An der Stadtbahnhaltestelle Charlottenplatz gibt es wieder Gelegenheit, Musik zu machen. Das poppig gestaltete Open Piano ist zudem ein echter Hingucker.

Stadtleben/Stadtkultur: Jan Sellner (jse)

Rückkehr einer Idee, die nicht nur gut klingt, sondern auch gut ist: Seit kurzem steht unter dem „Charlie“, dem Charlottenplatz, wieder ein öffentliches Klavier, auf dem jede und jeder nach Herzenslust klimpern kann „Open Piano, Klappe, die Zweite!“, sagte Stadträtin Guntrun Müller-Enßlin (SÖS) bei der fröhlichen Einweihung an der Stadtbahnhaltestelle. Kurz zuvor war das gebraucht erworbene Instrument vor der Geräuschkulisse ein- und ausfahrender Stadtbahnzüge noch gestimmt worden. Als dann Joachim Keck vom Duo Wojo zur Eröffnung in die Tasten griff und, begleitet vom Posaunisten Wolfgang Schenk, Glenn Millers „Sentimental Journey“ und andere Klassiker anstimmte, saß zur Freude der Umstehenden jeder Ton.

 

Zuhören ist eine Sache. Das Open Piano ist aber auch ein echter Hingucker. Menja Stevenson, die Leiterin der Jugendkunstschule und Kreativwerkstatt (Jukus), hat mit ihrem Team zwei Wochen lang gesägt, gemalt und lackiert, um „etwas Besonderes im Alltäglichen zu schaffen“: eine „Oase im Stil der Popkultur“. Das ist den Jukus-Leuten bestens gelungen. Wie eine Installation knallt das von hellblau-türkis-rosa Zacken eingerahmte und mit viel Liebe zum Detail gestaltete Klavier in der beige gekachelten Unterführung heraus. Stevenson ließ sich von Popart-Künstler Robert Rauschenberg inspirieren – und von Britney Spears. Ihre Liedzeile „Oops! we did it again“, prangt in einer Sprechblase über dem Instrument.

Die SSB begleitet das Open Piano mit Wohlwollen

Das Ganze wirkt in jeder Hinsicht einladend – und das in der wenig einladenden Umgebung der Haltestelle Charlottenplatz. Übrigens eine der ältesten in der Stadt, 1967 gebaut, wie Mario Laube, kaufmännischer Vorstand der SSB, bei der Klavier-Eröffnung sagte.

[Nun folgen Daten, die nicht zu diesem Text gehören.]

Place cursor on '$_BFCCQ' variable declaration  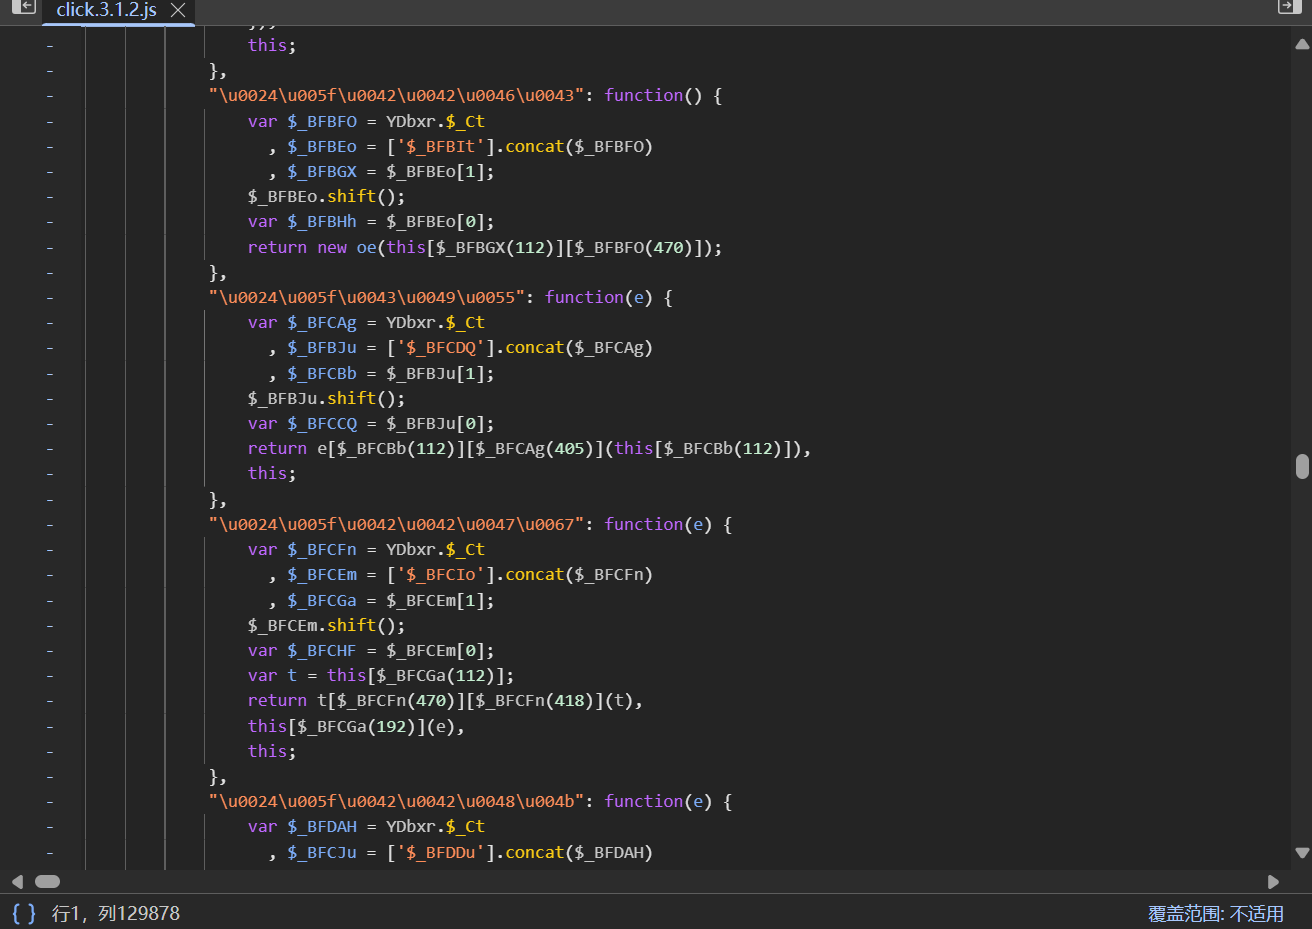(x=321, y=424)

Täglich bewegt die SSB hier 47 000 Fahrgäste, 21 000 steigen am Charlottenplatz um, darunter mutmaßlich etliche Klavierspieler. „Wer weiß, vielleicht wird man am Open Piano ja auf das eine oder andere Talent aufmerksam werden“ , sagte Laube. Die SSB begleitet das Open Piano jedenfalls mit viel Wohlwollen: „Wir waren sofort Feuer und Flamme.“ Der SSB-Vorstand hofft, dass der Idee auch der nötige Respekt entgegengebracht wird und das Klavier vor Vandalismus verschont bleibt.

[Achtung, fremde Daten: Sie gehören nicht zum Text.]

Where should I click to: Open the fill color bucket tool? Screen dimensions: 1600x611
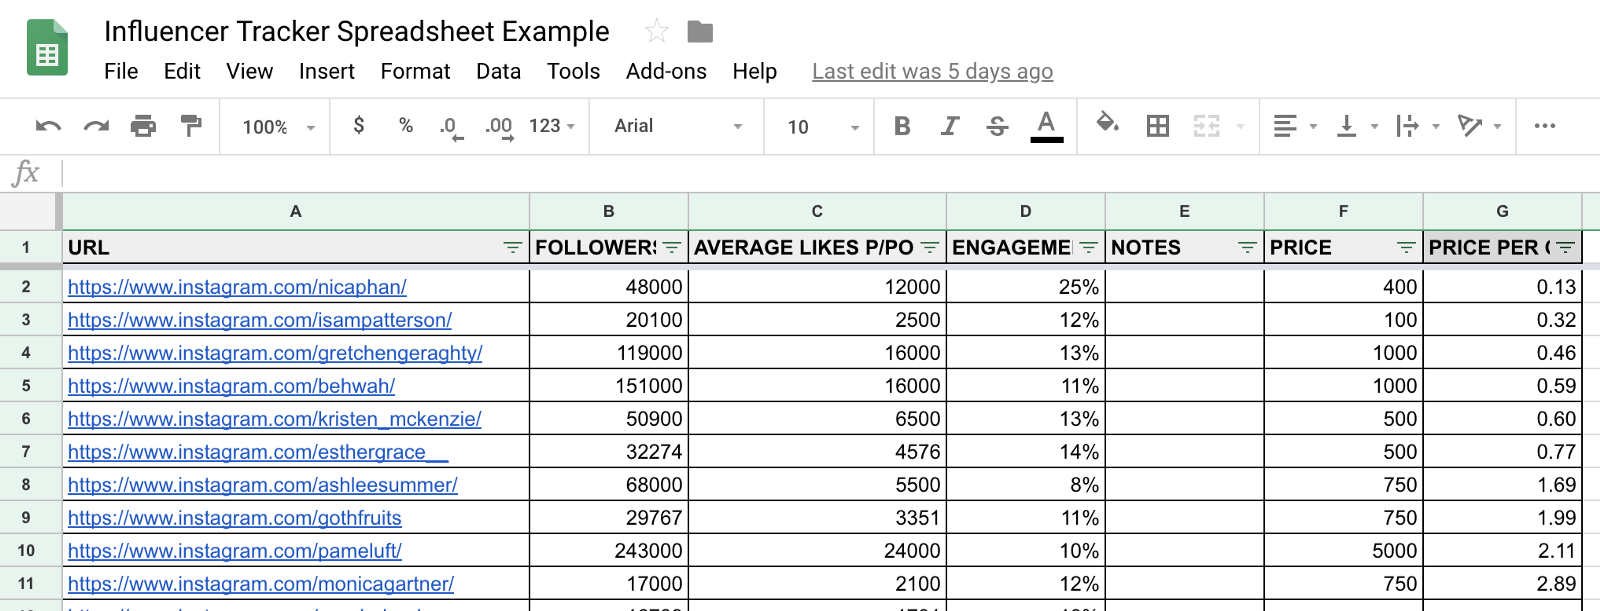1107,125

Der Hinweis ist berechtigt, wenn man an den Vorgänger des Open Piano denkt. Über das im Juli 2023 aufgestellte Instrument fielen unmusikalische Zeitgenossen bereits wenige Stunden nach der Einweihung her. Dabei sah das Klavier ausgesprochen freundlich aus. Die Jugendkunstschule hatte ihm ein Gesicht gegeben und es „La Queer“ getauft. Nach der nächtlichen Attacke wurde es repariert und hielt immerhin bis September durch. Dann versagten ihre Tasten und Töne. Für Müller-Enßlin, die sich die Idee des Open Piano bei einem Besuch in Jerusalem abgeguckt hat, war’s dennoch eine „Erfolgsgeschichte“. Sie wollte sie fortsetzen. Der Gemeinderat spielte mit und stimmte mit großer Mehrheit zu, in den Jahren 2024 und 2025 jeweils 8000 Euro für das niederschwellige Kulturprojekt auszugeben.

Eine Einladung auch an Fußball-Fans

Jetzt ist an der Stadtbahnhaltestelle wieder jede Menge Musik drin – sofern sich Passanten denn ans Klavier setzen und spielen. Es könnte eine runde Sache werden. Dazu könnte auch die Fußball-EM beitragen. Neben dem Piano hat die Jugendkunstschule einen stilisierten EM-Ball platziert – eine kreativ-freundliche Einladung an Fußballfans, das Instrument in den kommenden Wochen zu bespielen.